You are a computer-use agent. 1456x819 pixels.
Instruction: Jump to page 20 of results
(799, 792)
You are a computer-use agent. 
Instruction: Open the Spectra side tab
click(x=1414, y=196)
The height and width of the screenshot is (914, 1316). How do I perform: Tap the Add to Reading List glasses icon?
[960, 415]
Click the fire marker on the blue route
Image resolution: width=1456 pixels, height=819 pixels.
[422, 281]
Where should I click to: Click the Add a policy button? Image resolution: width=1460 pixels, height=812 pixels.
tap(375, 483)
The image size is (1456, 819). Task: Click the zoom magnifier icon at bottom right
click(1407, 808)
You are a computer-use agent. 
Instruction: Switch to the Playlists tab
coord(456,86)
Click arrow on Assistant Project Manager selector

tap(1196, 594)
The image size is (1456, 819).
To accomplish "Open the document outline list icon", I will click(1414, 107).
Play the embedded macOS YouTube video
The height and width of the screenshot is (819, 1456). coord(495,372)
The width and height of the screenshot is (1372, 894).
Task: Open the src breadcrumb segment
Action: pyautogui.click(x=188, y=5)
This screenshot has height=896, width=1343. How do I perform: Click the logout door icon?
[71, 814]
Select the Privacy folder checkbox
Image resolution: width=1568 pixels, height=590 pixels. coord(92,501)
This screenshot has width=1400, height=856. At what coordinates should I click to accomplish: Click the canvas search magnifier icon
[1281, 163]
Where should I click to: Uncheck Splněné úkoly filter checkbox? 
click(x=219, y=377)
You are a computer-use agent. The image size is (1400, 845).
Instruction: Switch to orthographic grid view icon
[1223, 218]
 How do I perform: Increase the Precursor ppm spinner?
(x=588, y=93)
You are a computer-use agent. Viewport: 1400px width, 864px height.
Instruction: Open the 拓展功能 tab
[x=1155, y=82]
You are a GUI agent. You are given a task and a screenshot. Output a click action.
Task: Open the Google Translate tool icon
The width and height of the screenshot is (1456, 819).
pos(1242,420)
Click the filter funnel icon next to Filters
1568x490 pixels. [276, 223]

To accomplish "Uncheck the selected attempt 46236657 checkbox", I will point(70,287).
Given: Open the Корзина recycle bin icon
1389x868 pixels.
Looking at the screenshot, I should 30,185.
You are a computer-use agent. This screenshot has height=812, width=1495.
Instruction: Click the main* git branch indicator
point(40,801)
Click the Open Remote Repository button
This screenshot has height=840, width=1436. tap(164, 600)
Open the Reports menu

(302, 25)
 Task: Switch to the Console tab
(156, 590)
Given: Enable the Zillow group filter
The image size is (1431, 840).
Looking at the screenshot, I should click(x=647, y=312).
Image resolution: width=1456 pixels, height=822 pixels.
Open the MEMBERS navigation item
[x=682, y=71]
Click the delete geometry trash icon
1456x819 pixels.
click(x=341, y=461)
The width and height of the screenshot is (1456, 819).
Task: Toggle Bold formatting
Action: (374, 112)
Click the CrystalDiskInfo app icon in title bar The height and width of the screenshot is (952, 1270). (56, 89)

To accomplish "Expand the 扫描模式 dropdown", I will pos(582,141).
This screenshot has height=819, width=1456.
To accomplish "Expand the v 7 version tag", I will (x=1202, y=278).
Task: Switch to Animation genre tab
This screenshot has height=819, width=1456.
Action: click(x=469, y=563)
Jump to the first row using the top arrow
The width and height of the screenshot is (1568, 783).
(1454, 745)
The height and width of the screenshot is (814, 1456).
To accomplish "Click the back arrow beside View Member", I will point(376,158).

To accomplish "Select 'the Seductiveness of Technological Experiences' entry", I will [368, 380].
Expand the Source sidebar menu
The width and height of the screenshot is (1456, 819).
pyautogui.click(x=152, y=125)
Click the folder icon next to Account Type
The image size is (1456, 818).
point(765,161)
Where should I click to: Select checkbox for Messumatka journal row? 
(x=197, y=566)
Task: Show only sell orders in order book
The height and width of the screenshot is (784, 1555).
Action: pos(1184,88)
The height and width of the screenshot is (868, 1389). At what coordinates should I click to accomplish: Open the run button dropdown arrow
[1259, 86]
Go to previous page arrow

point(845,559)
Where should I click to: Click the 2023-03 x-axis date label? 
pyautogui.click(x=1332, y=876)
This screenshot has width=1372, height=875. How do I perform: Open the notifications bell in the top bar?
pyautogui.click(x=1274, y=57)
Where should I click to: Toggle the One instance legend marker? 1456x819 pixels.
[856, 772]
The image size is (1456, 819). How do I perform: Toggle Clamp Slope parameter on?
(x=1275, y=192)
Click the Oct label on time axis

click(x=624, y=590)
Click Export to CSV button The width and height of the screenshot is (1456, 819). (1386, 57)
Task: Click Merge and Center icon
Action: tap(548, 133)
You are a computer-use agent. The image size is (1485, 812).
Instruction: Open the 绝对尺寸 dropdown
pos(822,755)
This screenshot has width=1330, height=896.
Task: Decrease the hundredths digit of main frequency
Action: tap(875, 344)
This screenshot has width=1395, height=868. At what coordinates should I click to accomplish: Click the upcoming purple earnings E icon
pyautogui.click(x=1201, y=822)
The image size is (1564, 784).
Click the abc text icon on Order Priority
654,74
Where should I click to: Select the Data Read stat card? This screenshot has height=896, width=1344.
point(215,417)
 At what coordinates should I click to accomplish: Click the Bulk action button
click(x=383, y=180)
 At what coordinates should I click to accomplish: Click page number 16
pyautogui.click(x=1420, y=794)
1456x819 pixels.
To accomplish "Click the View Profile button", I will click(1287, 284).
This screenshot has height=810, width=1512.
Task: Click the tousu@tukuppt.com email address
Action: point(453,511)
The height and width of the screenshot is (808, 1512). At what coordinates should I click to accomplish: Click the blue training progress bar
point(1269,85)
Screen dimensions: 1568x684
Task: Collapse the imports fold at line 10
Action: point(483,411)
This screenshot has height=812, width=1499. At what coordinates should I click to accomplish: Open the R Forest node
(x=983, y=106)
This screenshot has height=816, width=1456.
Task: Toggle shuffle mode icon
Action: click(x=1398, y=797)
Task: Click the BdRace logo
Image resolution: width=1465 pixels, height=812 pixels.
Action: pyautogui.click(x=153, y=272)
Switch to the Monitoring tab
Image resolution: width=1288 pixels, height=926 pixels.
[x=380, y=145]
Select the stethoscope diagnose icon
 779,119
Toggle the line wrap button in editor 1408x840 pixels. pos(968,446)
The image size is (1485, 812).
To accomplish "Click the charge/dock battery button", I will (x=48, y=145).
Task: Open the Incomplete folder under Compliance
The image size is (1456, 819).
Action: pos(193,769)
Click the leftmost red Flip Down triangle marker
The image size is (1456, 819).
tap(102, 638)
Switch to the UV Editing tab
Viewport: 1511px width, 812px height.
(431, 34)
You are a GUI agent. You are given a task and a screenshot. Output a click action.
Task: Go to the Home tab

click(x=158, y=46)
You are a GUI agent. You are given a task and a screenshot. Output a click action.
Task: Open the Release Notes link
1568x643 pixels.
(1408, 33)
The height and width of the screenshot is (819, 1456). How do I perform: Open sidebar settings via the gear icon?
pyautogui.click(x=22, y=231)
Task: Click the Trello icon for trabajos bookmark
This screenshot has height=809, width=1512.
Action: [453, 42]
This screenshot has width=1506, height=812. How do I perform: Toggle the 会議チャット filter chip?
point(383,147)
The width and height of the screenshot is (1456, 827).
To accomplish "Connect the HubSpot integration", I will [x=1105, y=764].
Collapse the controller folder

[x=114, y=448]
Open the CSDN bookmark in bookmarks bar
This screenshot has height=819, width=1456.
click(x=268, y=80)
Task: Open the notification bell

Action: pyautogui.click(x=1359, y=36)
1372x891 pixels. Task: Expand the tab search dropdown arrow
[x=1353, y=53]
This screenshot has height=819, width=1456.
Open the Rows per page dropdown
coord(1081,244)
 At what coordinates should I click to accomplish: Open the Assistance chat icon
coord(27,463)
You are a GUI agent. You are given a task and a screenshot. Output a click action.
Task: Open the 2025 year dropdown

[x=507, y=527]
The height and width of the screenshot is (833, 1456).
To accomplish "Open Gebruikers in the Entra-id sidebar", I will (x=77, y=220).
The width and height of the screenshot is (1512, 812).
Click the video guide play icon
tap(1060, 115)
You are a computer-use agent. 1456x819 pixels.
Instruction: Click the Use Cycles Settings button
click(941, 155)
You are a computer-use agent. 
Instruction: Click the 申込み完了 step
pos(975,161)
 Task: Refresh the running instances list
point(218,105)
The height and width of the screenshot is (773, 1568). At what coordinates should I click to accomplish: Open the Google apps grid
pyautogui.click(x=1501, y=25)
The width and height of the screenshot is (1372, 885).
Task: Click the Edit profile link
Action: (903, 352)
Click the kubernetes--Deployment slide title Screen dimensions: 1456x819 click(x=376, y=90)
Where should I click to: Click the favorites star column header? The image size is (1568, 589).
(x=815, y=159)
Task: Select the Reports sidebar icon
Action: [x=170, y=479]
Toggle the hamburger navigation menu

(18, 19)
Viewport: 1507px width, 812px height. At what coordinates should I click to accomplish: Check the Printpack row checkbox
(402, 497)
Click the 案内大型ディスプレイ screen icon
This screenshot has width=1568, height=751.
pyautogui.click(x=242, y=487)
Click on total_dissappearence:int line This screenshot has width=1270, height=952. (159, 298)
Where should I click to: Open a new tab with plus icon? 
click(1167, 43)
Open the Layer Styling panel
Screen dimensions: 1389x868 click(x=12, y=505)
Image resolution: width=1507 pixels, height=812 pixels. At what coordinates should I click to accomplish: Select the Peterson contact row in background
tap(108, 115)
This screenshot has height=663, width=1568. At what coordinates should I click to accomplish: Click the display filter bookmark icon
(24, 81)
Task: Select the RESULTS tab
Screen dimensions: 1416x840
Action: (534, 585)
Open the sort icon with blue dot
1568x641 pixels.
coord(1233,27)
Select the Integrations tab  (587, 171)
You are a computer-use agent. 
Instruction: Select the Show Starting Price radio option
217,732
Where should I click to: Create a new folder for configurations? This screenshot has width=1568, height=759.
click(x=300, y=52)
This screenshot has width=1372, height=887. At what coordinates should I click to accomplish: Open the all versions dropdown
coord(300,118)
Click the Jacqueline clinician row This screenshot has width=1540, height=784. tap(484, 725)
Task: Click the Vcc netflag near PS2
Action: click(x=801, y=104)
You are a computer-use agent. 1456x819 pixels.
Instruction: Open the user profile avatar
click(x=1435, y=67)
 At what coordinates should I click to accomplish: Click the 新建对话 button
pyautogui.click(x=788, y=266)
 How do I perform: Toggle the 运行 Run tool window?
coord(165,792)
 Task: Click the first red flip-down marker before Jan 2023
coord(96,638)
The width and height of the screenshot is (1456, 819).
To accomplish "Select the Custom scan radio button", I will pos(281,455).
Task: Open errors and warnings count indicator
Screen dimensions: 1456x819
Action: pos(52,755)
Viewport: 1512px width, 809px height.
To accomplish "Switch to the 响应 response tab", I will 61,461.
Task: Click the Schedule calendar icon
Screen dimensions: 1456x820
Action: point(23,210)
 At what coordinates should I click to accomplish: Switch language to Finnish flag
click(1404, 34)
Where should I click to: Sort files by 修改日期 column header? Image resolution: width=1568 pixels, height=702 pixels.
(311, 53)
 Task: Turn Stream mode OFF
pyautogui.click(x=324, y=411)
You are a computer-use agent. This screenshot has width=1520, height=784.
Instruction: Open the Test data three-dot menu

Work to complete — In the entries above, find each line with the string "title" and copy it.

Exercise response —
Click the CrystalDiskInfo app icon in title bar The height and width of the screenshot is (952, 1270). (56, 89)
Click the kubernetes--Deployment slide title Screen dimensions: 1456x819 click(x=376, y=90)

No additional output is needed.